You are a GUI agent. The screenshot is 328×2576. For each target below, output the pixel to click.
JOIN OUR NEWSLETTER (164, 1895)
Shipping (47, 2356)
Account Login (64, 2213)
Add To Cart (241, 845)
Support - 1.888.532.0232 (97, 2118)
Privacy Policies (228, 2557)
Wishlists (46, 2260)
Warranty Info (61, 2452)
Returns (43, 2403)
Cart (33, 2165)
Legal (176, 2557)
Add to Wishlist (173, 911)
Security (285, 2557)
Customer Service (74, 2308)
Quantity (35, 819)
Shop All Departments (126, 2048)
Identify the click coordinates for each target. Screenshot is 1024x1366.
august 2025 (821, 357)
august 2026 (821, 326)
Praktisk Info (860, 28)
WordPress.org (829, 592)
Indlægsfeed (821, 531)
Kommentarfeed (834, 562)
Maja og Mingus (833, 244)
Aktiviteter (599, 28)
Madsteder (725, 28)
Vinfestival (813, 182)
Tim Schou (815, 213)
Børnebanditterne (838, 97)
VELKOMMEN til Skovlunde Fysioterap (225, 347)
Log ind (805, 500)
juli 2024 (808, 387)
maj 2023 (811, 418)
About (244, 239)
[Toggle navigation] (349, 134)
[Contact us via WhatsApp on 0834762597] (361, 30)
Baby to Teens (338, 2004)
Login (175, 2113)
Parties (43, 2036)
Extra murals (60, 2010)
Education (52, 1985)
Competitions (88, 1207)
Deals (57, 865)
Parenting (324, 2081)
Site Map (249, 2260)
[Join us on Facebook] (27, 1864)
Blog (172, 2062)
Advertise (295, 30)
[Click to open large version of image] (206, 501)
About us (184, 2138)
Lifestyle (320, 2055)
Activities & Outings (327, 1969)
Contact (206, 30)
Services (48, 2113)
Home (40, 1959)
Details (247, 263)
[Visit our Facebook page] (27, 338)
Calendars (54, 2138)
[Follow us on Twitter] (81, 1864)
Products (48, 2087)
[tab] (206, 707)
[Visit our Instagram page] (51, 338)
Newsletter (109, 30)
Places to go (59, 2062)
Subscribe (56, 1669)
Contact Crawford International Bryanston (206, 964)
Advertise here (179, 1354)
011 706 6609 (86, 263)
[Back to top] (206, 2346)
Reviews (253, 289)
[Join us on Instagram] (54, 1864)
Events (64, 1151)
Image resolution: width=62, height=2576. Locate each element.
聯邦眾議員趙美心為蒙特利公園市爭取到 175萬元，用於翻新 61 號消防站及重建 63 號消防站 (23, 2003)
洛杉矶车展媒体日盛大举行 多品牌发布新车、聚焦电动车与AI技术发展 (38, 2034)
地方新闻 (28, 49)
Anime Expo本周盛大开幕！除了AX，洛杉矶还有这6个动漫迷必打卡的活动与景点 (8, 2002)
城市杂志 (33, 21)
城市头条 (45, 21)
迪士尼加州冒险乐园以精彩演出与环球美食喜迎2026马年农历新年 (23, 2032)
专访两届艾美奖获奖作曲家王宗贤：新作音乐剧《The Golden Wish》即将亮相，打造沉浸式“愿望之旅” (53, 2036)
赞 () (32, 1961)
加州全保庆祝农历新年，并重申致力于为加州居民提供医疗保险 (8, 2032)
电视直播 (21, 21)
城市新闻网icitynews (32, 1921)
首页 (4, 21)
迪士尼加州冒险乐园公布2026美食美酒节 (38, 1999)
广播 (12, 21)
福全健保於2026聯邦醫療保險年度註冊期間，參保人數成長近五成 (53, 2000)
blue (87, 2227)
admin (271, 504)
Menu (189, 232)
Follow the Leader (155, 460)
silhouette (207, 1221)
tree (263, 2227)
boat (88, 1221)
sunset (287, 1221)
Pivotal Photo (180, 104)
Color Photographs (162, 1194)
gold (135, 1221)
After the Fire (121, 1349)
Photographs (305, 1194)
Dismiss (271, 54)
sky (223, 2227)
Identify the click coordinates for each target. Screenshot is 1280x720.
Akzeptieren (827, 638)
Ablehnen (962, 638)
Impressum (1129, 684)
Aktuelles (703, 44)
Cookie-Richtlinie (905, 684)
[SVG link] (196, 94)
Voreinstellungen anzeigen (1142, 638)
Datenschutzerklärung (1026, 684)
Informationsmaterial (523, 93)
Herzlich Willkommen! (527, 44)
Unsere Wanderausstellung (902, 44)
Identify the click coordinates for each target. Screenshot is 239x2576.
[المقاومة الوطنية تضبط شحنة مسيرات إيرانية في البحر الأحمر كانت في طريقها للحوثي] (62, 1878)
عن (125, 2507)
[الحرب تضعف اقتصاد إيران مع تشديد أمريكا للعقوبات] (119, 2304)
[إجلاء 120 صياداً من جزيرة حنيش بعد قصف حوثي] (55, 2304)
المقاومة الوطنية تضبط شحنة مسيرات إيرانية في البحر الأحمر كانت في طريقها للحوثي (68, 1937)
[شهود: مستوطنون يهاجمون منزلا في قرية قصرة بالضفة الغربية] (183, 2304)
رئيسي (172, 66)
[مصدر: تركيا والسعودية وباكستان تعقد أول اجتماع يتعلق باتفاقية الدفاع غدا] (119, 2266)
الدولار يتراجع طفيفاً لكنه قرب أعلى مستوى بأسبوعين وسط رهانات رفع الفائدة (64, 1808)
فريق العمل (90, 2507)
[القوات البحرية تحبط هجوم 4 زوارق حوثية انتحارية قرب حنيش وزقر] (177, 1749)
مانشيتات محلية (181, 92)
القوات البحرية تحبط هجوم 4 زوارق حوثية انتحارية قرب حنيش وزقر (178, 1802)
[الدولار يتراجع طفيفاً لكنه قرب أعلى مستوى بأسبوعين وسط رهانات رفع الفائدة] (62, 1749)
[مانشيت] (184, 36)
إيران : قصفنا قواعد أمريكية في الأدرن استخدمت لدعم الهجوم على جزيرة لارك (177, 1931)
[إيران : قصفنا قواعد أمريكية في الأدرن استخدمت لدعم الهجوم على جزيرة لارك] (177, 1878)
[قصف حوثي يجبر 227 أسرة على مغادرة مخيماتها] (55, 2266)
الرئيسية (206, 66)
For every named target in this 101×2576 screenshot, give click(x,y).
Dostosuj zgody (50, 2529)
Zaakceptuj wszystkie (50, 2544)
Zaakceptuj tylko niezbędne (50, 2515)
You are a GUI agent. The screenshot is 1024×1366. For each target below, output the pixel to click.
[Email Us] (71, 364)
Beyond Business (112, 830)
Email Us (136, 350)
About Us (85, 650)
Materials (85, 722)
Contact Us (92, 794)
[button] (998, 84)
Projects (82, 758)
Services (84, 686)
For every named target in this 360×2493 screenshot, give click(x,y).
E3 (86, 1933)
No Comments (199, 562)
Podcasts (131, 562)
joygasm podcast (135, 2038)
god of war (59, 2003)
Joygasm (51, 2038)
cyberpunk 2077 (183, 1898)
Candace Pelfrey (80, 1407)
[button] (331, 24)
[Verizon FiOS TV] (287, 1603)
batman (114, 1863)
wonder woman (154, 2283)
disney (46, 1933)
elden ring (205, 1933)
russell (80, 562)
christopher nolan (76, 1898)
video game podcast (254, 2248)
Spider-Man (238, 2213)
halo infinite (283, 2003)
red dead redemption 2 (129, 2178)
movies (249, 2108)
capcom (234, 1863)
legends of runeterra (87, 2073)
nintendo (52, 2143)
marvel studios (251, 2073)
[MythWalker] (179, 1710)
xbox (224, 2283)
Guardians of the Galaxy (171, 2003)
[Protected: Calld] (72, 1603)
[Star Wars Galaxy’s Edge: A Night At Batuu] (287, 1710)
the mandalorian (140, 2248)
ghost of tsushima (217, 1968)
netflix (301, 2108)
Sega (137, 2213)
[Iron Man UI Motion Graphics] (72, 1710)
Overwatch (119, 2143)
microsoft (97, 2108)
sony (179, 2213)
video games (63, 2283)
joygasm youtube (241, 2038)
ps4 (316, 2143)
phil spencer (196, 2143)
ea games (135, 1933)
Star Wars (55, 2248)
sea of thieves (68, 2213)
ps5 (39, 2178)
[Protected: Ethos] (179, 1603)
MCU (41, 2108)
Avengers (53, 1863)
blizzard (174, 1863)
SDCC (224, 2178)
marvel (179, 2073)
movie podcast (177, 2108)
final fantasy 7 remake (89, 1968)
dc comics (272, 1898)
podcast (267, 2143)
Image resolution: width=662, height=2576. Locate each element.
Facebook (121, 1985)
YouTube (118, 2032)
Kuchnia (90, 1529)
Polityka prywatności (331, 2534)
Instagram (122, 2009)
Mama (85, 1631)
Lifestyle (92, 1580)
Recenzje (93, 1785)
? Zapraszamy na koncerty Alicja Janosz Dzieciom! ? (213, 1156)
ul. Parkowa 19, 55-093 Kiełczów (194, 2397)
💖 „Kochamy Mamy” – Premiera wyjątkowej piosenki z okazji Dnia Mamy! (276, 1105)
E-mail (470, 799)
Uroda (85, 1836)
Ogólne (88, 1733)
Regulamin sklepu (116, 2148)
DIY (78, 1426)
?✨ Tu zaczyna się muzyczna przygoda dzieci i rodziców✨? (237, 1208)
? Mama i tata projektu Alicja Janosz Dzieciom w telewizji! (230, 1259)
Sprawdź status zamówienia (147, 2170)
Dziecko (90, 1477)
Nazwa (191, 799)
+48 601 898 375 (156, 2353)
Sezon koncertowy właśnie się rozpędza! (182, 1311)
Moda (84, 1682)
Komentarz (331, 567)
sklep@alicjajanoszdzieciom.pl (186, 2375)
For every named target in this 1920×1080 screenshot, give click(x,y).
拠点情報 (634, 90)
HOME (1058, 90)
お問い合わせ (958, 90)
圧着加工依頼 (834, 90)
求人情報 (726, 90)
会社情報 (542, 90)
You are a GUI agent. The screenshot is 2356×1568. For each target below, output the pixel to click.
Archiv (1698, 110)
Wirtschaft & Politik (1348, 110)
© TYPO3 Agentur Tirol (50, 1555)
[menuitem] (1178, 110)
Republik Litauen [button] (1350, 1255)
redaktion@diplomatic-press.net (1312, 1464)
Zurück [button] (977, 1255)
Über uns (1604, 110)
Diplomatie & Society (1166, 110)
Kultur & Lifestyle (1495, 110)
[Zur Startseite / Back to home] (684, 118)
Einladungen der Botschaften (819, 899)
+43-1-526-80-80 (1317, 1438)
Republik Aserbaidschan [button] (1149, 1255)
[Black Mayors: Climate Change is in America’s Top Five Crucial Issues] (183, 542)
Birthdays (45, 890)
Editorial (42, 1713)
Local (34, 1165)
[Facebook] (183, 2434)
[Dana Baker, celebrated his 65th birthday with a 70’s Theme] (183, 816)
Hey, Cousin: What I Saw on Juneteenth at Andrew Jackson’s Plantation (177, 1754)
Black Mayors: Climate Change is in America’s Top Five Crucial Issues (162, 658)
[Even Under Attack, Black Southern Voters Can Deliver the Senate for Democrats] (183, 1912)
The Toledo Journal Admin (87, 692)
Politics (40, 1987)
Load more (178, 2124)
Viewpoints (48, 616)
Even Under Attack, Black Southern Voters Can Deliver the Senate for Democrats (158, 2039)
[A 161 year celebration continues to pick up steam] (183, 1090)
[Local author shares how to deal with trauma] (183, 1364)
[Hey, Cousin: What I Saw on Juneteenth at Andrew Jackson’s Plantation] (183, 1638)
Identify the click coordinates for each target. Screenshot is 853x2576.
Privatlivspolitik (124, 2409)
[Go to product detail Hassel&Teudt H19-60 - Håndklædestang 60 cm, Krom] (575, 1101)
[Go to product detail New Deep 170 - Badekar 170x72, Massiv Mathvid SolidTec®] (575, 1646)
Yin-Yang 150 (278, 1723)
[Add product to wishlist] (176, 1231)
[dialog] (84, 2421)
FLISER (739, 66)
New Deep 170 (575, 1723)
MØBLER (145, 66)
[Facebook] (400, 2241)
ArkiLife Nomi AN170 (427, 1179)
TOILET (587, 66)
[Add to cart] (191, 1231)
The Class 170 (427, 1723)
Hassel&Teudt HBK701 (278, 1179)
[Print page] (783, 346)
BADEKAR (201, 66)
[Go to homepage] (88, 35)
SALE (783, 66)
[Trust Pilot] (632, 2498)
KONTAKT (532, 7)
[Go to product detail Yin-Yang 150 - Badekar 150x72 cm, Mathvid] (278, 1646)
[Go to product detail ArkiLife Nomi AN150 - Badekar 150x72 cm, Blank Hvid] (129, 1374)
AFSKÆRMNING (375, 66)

········

#### Assignment
Each line of the listing above that includes the word "Deliver" should be copied.

#### Task answer
[Even Under Attack, Black Southern Voters Can Deliver the Senate for Democrats] (183, 1912)
Even Under Attack, Black Southern Voters Can Deliver the Senate for Democrats (158, 2039)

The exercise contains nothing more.